After the breakdown of a marriage or de facto relationship. who gets what? It’s often the biggest issue on the table.
Very often it comes down to the big question – “Can I keep the home?”
The issue is fraught with emotion. People become very attached to their home, and the thought of a forced sale is hard to bear.
Certainly there are often good economic reasons to hang on to the home. The loss of a home can involve a huge loss of capital and reduction of living standard. Afterwards, there may be the extra cost of rent, and the inconvenience of moving a considerable distance away, with the all difficulties and dislocation this involves.
In considering all this, the Family Court gives the person with the greatest need access to the home, and encourages this person to buy out the other person’s share. But if the money can’t be raised to buy out the other party, then the Court may order a forced sale. The same considerations apply to farms and businesses – the fact which may have been in a family for generations makes no difference.
This is where lawyers can help, by bringing additional options and possibilities to the table in negotiations.
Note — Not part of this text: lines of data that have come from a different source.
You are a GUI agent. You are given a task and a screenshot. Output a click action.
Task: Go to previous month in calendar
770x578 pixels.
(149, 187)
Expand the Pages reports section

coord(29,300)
Perhaps an agreement can be reached to defer the sale of the home for a period, until children finish school and a party gets back on his or her feet financially, for example. Perhaps superannuation entitlements can be accessed or an early inheritance negotiated to raise funds. Perhaps one of the parties is willing to make a financial sacrifice in the short term, and refrain from selling the home, to assist the children and his or her relationship with them, particularly if this will be mutually beneficial for everyone in the long run.
In family law, there is a basic four-step process in determining property settlement. Firstly, all assets of both parties are assessed and valued. Secondly, each party’s contribution is calculated as a percentage of the total assets. Thirdly the future needs of the parties are taken into consideration and an adjustment made, based on the need to the care for children and the disparity in income and earning capacities between the parties. Finally, a formal agreement is made between the parties. Once they reach an agreement, the parties enter into Consent Orders which are filed at the Court and the agreement is formalised. Such Orders often include an agreement for one party to retain the home, or to transfer it from joint ownership to single ownership without stamp duty being incurred on the transfer.
Most people are able to work out a sensible and fair solution within this four-step framework without too much difficulty – especially if they have help from experienced and constructive family lawyers.